#### [Task to complete]
In the tree traversal excerpt below, rewrite the paragraph beginning "In-order processes the root" as a short bulleted list that keeps its main facts.

The iterative version uses an explicit stack, pushing the right child before the left so that the left child is processed first (LIFO order).

function preorderIterative(root: TreeNode | null): number[] {
    if (!root) {
        return [];
    }

    const stack: TreeNode[] = [root];
    const result: number[] = [];

    while (stack.length > 0) {
        const node = stack.pop()!;
        result.push(node.val);

        if (node.right) {
            stack.push(node.right);
        }
        if (node.left) {
            stack.push(node.left);
        }
    }

    return result;
}

In-order template

In-order processes the root between the left and right subtrees. For binary search trees, this produces values in sorted ascending order, because the BST invariant guarantees that all left-subtree values are smaller than the root and all right-subtree values are larger.

#### [Supplied data]
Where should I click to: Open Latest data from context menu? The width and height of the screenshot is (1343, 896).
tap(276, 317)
* * *
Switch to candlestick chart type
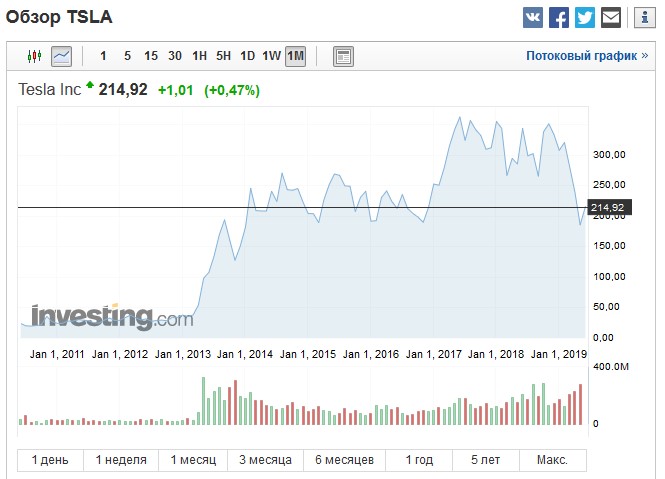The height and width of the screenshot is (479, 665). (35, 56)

#### [Final result]
- In-order visits the root between the left and right subtrees.
- On a binary search tree, it yields values in ascending sorted order.
- This holds because the BST invariant places smaller values in the left subtree and larger values in the right subtree.